■ Goal of the exercise
Set out the records from the line containing "This screenshot has height=800, width=1200." through the line containing "The height and width of the screenshot is (1452, 809).", both included, as a JSON list of strings with one string per line and blank lines omitted.

■ Material provided
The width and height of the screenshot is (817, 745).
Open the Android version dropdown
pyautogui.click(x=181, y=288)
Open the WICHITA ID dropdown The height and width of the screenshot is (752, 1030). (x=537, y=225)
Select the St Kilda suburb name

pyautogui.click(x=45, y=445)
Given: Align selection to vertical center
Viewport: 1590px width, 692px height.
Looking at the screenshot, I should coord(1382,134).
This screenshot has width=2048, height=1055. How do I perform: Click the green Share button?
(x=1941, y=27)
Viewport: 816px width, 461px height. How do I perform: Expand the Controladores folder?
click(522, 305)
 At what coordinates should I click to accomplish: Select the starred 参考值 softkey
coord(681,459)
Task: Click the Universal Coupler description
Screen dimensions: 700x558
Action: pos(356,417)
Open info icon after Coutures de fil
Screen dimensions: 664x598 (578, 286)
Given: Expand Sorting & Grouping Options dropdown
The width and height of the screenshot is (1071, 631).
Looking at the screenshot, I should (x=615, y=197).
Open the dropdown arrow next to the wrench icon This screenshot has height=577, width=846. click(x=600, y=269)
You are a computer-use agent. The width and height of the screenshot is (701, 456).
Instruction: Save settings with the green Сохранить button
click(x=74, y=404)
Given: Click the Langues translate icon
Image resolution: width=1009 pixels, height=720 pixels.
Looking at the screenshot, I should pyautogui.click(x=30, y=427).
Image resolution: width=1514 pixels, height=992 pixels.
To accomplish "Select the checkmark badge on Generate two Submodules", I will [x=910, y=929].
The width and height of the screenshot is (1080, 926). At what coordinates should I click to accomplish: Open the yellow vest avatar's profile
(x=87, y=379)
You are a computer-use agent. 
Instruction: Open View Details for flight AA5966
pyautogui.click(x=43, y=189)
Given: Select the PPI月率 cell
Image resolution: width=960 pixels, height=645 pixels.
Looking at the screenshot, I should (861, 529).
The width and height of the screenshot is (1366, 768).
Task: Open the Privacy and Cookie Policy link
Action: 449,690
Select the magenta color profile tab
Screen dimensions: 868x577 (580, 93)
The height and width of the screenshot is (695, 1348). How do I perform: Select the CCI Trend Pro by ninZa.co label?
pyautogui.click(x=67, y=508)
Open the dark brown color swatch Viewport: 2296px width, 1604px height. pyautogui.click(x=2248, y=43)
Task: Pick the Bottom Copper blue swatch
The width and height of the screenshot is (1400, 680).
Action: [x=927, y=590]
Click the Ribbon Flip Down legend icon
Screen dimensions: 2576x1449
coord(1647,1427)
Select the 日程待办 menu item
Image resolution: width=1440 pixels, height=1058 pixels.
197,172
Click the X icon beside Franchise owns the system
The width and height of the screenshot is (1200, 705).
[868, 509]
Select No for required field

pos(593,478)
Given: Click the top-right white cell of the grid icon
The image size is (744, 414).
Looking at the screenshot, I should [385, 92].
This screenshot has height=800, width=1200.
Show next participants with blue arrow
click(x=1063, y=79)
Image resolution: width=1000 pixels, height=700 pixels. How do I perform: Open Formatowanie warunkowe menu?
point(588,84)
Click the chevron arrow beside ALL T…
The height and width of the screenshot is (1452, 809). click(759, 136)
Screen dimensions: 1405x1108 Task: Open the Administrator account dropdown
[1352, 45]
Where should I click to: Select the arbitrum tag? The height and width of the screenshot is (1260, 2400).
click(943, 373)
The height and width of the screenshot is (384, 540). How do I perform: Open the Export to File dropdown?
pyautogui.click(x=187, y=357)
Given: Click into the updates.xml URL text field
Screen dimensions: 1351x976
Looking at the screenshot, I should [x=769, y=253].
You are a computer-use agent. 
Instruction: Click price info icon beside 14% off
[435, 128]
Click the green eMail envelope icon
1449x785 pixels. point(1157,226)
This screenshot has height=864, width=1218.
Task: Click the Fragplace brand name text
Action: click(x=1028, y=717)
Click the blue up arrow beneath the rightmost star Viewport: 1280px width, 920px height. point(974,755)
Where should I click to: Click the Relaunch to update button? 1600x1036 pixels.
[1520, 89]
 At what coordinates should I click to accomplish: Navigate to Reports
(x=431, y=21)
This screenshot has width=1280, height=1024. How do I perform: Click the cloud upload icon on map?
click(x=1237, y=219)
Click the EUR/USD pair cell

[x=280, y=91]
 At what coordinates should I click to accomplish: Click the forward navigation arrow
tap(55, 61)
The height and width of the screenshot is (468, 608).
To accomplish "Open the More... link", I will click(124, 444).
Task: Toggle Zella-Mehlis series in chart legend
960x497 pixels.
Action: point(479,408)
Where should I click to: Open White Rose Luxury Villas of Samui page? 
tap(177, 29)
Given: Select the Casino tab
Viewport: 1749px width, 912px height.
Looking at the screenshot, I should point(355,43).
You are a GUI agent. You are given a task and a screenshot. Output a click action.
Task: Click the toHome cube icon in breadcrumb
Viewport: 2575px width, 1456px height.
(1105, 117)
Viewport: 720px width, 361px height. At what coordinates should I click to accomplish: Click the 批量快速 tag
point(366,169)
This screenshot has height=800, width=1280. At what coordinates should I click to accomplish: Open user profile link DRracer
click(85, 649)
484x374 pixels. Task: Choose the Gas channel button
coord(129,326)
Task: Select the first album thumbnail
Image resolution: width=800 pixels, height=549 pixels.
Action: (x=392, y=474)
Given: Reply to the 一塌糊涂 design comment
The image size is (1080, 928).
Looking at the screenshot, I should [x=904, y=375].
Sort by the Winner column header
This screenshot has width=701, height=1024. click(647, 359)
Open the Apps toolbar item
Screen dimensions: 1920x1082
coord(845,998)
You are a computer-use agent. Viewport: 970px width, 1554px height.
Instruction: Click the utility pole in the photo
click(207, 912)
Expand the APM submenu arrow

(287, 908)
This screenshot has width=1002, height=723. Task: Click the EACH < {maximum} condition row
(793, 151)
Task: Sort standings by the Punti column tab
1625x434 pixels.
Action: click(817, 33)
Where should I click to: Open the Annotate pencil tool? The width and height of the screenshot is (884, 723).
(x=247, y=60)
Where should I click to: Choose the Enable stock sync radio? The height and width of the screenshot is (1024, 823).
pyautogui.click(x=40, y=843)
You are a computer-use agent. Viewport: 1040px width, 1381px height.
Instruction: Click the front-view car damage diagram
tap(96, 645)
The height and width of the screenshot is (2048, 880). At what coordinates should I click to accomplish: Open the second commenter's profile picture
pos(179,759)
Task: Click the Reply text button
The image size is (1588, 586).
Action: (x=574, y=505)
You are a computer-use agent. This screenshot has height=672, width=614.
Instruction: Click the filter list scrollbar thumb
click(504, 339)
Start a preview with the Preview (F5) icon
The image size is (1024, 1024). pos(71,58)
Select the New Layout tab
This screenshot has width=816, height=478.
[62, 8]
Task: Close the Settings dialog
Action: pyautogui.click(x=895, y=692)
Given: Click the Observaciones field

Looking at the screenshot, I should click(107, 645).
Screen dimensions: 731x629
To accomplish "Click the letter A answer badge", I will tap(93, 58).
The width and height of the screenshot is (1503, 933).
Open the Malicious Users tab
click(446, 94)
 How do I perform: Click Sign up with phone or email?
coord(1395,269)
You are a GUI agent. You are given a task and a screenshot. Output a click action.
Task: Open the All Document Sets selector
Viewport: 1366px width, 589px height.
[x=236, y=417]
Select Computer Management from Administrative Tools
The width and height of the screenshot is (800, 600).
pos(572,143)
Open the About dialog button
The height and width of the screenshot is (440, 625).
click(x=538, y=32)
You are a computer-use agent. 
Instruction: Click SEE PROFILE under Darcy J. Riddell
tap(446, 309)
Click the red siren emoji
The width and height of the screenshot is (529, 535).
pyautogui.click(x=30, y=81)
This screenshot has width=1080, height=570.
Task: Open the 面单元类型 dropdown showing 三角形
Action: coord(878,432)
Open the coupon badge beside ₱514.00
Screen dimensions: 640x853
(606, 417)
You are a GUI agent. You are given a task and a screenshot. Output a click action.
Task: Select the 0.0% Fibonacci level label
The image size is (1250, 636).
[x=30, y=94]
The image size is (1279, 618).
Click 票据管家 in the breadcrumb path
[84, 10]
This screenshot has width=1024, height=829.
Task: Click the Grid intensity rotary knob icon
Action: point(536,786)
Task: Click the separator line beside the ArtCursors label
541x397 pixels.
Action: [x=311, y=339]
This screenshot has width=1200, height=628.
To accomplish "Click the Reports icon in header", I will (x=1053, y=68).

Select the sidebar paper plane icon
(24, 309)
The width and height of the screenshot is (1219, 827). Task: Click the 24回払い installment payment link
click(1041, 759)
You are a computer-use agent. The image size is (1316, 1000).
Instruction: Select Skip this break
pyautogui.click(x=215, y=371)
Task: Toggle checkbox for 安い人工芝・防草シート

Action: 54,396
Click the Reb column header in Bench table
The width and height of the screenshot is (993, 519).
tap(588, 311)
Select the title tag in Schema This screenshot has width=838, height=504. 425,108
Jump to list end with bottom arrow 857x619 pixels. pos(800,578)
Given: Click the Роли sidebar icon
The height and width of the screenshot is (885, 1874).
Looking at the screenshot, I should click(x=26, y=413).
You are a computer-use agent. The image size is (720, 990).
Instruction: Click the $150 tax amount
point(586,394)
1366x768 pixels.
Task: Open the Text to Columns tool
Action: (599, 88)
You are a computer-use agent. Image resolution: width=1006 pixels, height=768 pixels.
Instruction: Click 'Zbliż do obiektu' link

■ Worked solution
[
  "This screenshot has height=800, width=1200.",
  "Show next participants with blue arrow",
  "click(x=1063, y=79)",
  "Image resolution: width=1000 pixels, height=700 pixels. How do I perform: Open Formatowanie warunkowe menu?",
  "point(588,84)",
  "Click the chevron arrow beside ALL T…",
  "The height and width of the screenshot is (1452, 809). click(759, 136)"
]